The script emphasized the universal possibility of hidden prejudices in a series of ironies in comparison to our time: racism against Klingons was first expressed in this movie by Admiral Cartwright, played by an African American actor, Brock Peters, probably best known for his portrayal of the innocent man defended by Gregory Peck in To Kill A Mockingbird, who was nevertheless convicted by a racist jury. As he says in a DVD interview, director Nick Meyer intended this resonance. (Peters, who later played Captain Sisko’s father in Deep Space Nine, had also appeared in the Preminger film version of Porgy and Bess, along with a young chorus dancer, Nichelle Nichols.)
Meyer wanted to reinforce this by having Uhura respond to Kirk’s dinner invitation to the Klingons with the title of another Hollywood film, this one about an interracial couple, “Guess who’s coming to dinner.” When Nichelle Nichols refused to say it, the line was given to Chekhov, producing a different irony---a Russian prejudiced against the Star Trek stand-ins for the Russians.
It is a worthy theme and it all works for the story, but it was seriously out of character for the Enterprise crew, as Roddenberry, Nichols and William Shatner insisted.

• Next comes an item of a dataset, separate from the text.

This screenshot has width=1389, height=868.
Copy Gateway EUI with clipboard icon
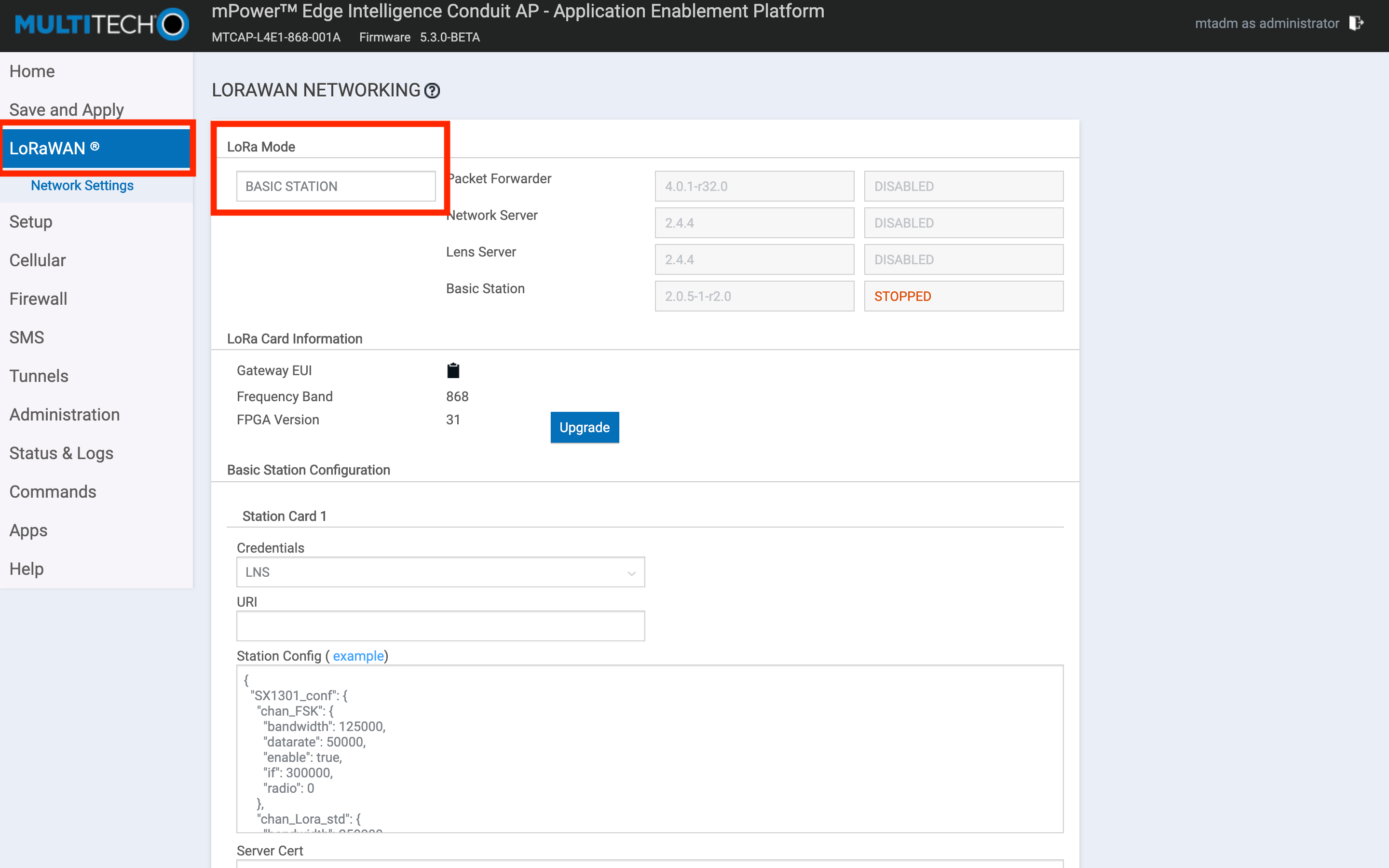453,371
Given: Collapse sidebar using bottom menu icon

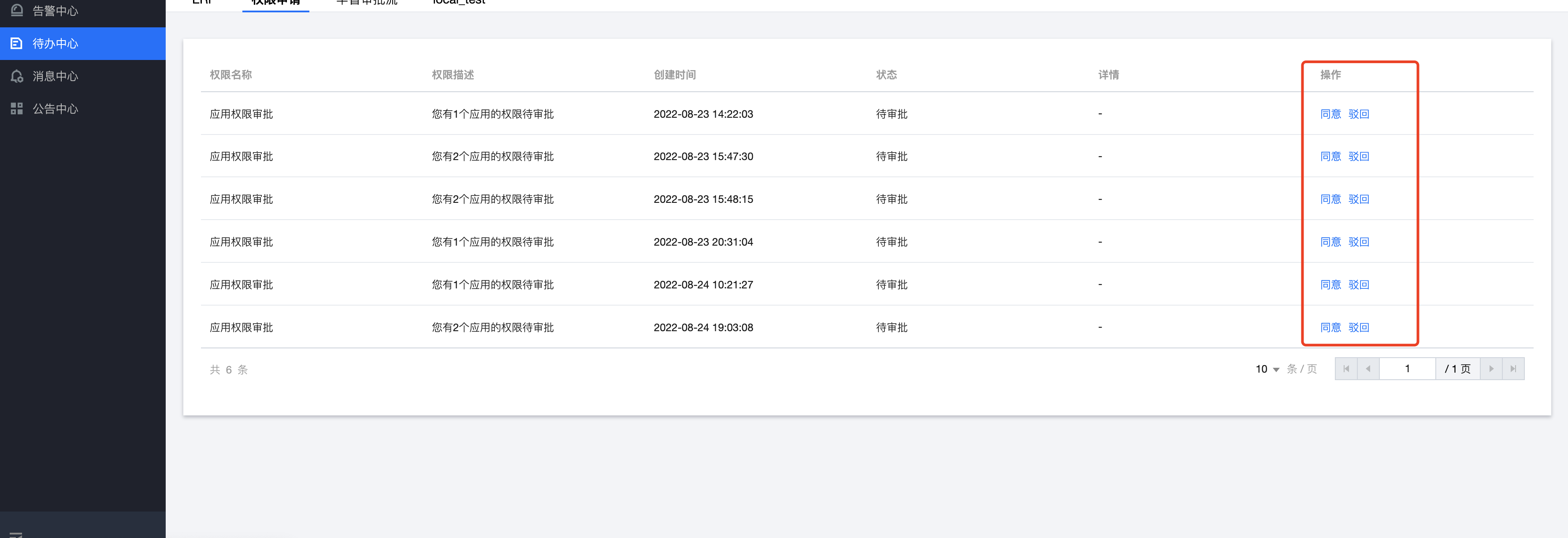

They had gotten past this in the original series. Even after the Klingon violence in Star Trek III, at the end of V, Kirk had been rescued by a Klingon ship, and they were all drinking together. Even Kirk’s bitterness over the Klingon execution of his son seems a bit much, a decade after it happened, especially since Kirk had only known he had a son for a few weeks.
But there is some attempt at internal justification: Kirk’s prejudice against Klingons, as well as Spock’s prejudice in favor of a Vulcan, are linked to their aging, to becoming rigid, and to a weariness as their careers come to their end. In the headquarters scene, the Enterprise crew enters talking about retirement. At the end of his one-on-one with Spock afterwards, Kirk complains that the crew is scheduled to stand down in three months, and that they’ve done their bit “for king and country.” One could argue that this film replaces racism with ageism, but this is a legitimate theme, and it does pay off later.
There is another factor. When Kirk says “the Klingons have never been trustworthy,” he is speaking from experience which they’ve all shared. It’s a fact of Star Trek history that Klingons have done bad things to the Federation. This is a consequence of conflict, which inspires anger, fear and suspicion, which precipitates more conflict, until two sides are locked into an automated and apparently inescapable dynamic. Eventually each side demonizes the other, and the longer the enmity, the more extreme the demonic stereotypes.
So aliens become not just unknown, they become automatically hostile and dangerous. The ultimate prejudice is expressed by Captain Kirk: “they’re animals.” Indeed, animals were the first aliens, and the relationship of the humans to animals is a rich story too complex to reference here. But what Kirk means is animals as not human—without the kind of reason, ethical feelings and soul, that define humans. It's what some Europeans said about the Native Americans they encountered. That’s the essence of prejudice and racism among humans: it denies the Others their humanity.
1 comment:
Hello, Mr Kowinski, thank you very much for your blog, I've loved reading your posts on the Star Trek movies and Superman. I wanted to correct you on one point about Star Trek 6 and 2. You say:
Even Kirk’s bitterness over the Klingon execution of his son seems a bit much, a decade after it happened, especially since Kirk had only known he had a son for a few weeks.
In the novelization of Star Trek 2, that is the case, but in the movie Kirk already knew that Carol's son David was his son. When David is trying to kill him, Kirk says, "Where's Dr Marcus?" to which David replies, "I'm Dr Marcus!" Kirk's reaction suggests that he knows already, and this is confirmed a few minutes later when he says to Carol, "Why didn't you tell him?"(In the movie, Carol never tells either of them on-screen. The first indication we get that she has now told David is the "I'm proud to be your son" scene, which is missing its earlier setup of Kirk saying he's proud of David. )
I don't think that necessarily invalidates your point about Kirk's overly bitter attitude toward the Klingons in Star Trek 6, but my feeling had always been that both times Nicolas Meyer directed Trek, he "disowned" the previous movie. So in this case that would mean that the Enterprise crew never "drank and made up" with the Klingons at the end of Star Trek 5, as far as Meyer was concerned.
Anyway, thanks again and I'm looking forward to the Next Generation movie essays!